Dazu bog er nun mit einem Lächeln in die Umkleidekabienen ein, nachdem er seine Chipkarte duch das Lesegerät gezogen hatte, dass den Bereich des Schwimmbades abgränzte. Bezahlen musste er also nichts, und würde die Abbuchung wie jeden Monat auf der Rechnung finden, die Aufgrund der Nutzung dieser Karte entstand.
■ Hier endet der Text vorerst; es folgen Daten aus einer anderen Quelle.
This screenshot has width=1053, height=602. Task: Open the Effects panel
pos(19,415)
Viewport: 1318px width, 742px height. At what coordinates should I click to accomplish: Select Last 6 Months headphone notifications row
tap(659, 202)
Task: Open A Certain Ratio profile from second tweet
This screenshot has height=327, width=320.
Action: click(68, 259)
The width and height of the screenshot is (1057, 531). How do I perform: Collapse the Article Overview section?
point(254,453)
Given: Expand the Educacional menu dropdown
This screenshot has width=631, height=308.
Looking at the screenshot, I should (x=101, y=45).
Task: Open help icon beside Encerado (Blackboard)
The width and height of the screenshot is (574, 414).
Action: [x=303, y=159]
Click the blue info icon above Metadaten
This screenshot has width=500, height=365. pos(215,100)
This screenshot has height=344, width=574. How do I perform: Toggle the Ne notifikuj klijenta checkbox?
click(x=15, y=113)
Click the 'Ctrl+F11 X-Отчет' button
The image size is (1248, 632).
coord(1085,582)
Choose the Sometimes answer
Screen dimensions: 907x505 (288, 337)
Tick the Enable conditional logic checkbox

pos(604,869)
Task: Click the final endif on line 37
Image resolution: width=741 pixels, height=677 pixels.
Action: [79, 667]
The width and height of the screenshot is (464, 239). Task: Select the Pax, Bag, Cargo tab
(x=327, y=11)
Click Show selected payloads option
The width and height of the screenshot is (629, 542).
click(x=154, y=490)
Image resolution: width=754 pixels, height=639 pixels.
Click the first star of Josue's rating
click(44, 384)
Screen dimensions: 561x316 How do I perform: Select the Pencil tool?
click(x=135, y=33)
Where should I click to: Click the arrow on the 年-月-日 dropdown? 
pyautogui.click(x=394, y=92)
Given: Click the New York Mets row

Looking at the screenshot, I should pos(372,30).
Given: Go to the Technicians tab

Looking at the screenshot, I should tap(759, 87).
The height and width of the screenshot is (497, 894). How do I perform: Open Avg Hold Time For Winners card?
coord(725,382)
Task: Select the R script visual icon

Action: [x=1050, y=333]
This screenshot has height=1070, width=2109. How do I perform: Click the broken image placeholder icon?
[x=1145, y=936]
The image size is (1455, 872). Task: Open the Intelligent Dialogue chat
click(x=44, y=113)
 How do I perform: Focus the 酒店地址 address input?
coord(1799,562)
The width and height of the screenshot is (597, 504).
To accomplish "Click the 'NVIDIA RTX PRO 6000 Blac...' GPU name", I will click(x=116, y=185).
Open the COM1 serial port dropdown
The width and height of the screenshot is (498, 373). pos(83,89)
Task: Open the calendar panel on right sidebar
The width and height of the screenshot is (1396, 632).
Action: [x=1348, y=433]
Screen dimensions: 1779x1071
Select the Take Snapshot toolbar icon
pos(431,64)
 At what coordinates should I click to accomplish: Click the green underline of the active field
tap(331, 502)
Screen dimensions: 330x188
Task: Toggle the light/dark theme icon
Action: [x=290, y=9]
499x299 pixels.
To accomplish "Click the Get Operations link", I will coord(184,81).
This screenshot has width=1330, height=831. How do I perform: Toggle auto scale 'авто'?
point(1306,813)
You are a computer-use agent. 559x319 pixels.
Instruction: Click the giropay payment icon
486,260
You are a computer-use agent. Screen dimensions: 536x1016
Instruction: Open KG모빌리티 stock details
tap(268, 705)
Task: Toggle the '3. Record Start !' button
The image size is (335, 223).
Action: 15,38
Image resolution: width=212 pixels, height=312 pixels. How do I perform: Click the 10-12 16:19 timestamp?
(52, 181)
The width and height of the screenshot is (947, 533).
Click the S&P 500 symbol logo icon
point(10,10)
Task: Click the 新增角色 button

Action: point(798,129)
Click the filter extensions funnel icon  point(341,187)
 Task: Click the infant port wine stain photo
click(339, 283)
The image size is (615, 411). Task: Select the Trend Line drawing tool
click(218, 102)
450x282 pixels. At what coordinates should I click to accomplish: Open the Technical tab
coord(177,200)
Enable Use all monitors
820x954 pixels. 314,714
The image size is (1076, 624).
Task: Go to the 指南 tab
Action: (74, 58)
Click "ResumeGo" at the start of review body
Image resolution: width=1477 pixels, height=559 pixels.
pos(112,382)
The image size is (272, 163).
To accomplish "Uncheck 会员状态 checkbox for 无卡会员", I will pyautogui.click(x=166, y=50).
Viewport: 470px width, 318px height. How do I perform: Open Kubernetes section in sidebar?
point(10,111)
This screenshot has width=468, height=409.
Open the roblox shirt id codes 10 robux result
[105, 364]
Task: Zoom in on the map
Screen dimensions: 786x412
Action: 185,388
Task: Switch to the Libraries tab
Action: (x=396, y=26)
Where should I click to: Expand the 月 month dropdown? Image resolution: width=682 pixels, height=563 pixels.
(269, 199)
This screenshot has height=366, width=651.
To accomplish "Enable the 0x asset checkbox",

Umgezogen hatte er sich schnell- die dunkle Badehose die an die Oberschenkel reichte, und zur einheitlichen Ausrüstung des Schwimmteams gehörte war alles was er mit einem Handtuch brauchte um nach der Verbannung der Tasche in den Spind - in das Schwimmbad zu gehen- von dem er hoffte, dass es an diesem späten Nachmittag nicht mehr so gefüllt war. Während der Woche hatte er aber meistens Glück- so wie auch an diesem Tag. Nur vereinzeilt konnte man in manchen Becken kleine Punkte ausmachen, die in Wirklichkeit Menschen gewesen waren- aber ebenso wie Halrey, mit sich selbst beschäftigt waren. Mit einem Seufzen fand das große Handtuch einen Platz auf einem der vielen, freien Plastikliegestühlen- und Harley tapste über die warmen Fließen zum großen Becken das viele Besucher gern nutzten, und an dessen Rand sich einige Sprungbretter befanden. Hoch waren sie nicht- doch mussten sie auch garnicht sein. Auf eines sollte der junge Schwimmer steigen, der in die Betrachtung des dunkelblauen Wassers verfallen. Der Geruch von Chlor war hier stärker gewesen..und immer wieder konnte man das Rauschen vernehmen, dass entstand wenn Wasser über den Rand des Beckens trat, und sich in den mit kreisrunden Gittern überspannten Abflüssen sammelte. Hier fühlte er sich wohl- hier, wo die Schultern ihre angespannten Haltung aufgeben konnten..wo der Atem den Rhythmus des Wasserrauschens annahm, und auch der Blick der hellbrauen Augen immer milder wurde. Hierbei konnte man erst bei genauerer Betrachtung erkennen, dass die Ruhelosigkeit den schönen Schimmer überdeckt hatte, der sich in goldenen Fäden durch die Pupillen des Schwimmers zog.
Der Unterricht, die Erwartungen die man an ihn stellte..alles, war auf einmal ganz weit weg, und würde Harley nicht länger daran hindern, bald von diesem Brett zu springen, und in das kühle Wasser einzutauchen, dass ihn besänftigen konnte.